Trend-following funds sold 13,198 lots to reduce their net longs the fourth straight week. Cash online sales rose to 2,893 bales on The Seam. Basis strengthened in West Texas.
Cotton futures bounced to modest gains in early dealings Monday after slipping narrowly to new old-crop lows for the move in the first minutes of overnight trading.
Spot May hovered up 32 points to 73.78 cents, trading within a 54-point range from 73.35 to 73.89 cents on a contract volume of 5,185 lots. July gained 36 points to 75.83 cents on a turnover of 4,413 lots and December added 21 points to 72.50 cents on 1,155 lots.
In outside markets, U.S. dollar index futures ticked little changed, down 0.015 to 101.130, while Dow Jones futures eked up 4 points and S&P futures up a point. Crude oil traded up 54 cents to $52.78, Brent crude added 60 cents to $55.84 and June gold dropped $6.80 to $1,205.05. May corn was up 0.6%, May soybeans up 0.05%, May Chicago wheat up 0.1% and May Kansas City wheat down 0.2%.
Earlier, Asian stocks were mostly lower, up 0.71% in Japan’s Nikkei 225 but down 0.02% in Hong Kong’s Hang Seng, 0.86% in South Korea’s Kospi and 0.5% in China’s Shanghai Composite Index. European stocks traded mostly slightly lower, down 0.08% in Britain’s FTSE, 0.14% in Germany’s DAX and 0.45% in France’s CAC 40.
China’s Zhengzhou cotton futures settled 100 yuan higher and prices also ended higher on the China National Cotton Exchange.

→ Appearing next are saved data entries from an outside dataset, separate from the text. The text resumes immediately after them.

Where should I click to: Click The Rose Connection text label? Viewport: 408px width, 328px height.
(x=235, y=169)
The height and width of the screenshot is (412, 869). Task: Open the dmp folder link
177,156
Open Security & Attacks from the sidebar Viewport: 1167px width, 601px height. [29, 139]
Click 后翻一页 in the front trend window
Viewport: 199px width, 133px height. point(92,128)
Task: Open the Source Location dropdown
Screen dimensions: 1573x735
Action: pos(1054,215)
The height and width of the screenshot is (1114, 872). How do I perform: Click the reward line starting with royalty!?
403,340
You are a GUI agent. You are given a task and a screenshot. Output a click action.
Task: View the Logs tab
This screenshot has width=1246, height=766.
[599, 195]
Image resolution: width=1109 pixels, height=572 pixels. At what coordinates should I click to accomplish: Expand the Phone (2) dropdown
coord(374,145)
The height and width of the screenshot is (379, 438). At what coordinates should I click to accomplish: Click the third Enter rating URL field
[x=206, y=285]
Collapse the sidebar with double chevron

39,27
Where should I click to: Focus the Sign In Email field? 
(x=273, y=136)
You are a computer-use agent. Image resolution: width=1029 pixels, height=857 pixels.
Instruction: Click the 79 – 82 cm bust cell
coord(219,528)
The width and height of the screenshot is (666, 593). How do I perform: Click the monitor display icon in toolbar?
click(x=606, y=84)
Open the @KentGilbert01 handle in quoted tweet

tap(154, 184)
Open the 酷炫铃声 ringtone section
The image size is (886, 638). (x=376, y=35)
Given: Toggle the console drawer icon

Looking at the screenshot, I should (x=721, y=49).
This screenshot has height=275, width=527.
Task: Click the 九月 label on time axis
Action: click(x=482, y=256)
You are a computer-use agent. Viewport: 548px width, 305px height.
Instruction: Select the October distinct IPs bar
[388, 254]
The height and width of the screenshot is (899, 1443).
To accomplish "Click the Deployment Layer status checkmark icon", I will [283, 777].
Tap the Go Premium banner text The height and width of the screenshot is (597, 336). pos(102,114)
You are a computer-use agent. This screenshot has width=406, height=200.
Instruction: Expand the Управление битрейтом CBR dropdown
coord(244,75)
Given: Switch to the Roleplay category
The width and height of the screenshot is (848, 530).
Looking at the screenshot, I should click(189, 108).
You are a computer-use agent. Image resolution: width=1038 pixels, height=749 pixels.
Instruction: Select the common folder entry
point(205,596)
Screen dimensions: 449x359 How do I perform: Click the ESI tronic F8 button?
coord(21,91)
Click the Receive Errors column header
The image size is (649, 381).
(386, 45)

Meanwhile, trend-following funds sold 13,198 lots in cotton futures-options combined during the week ended Tuesday, liquidating 11,019 longs and adding 2,179 shorts to reduce their net longs 12.1% to 95,559 lots. This was the fourth straight week they have cut their net long position.
Index funds sold an additional 2,959 lots to cut their net longs to 65,543 lots, the weekly supplemental traders-commitments report from the Commodity Futures Trading Commission also showed after the close Friday. Traders with non-reportable positions sold 4,424 lots to whack their net longs down to 695 lots.
Commercials bought 20,581 lots, covering 11,850 shorts and adding 8,731 longs to chop their net shorts to 161,796. Combined open interest dropped 4,481 lots to 325,125. Prices lost 203 points for the reporting week, basis May.
In futures only, non-commercials reduced their net longs 5.1 percentage points to 36.6% of the open interest. They sold 15,400 lots to lower their net longs to 101,480 lots. Open interest fell 4,178 lots to 277,475.
In futures Friday, May lost 105 points for the day and 387 points for the week to settle at its lowest finish since Jan. 19. It has shed 600 points from its March 6 contract high.
The May-July switch traded from 180 to 208 points carry and widened 12 points to close at the widest carry thus far at 201 points on a volume of 21,736 lots. Inverted July-December traded from 333 to 279 points and widened five points to close at 318 points on 3,878 lots. December-March flipped to close at 20 points carry — the first March/over settlement since Feb. 2 — from a nine-point inversion on 340 lots.
In cash online trading, sales increased to 2,893 bales from 1,160 bales on The Seam. Prices rose to a gross average of 71.57 cents from 71.14 cents, reflecting gains to 21.76 cents from 20.71 cents in premiums over loan values.
For the week, the basis on the base quality firmed 25 points in the Southeast to 100 points off May futures and gained 212 points to 71 points off in East Texas-Oklahoma and West Texas.
The Cotlook A Index of world values eased five points to 85.55 cents, widening the premium over the prior-day May futures settlement 31 points to 10.99 cents.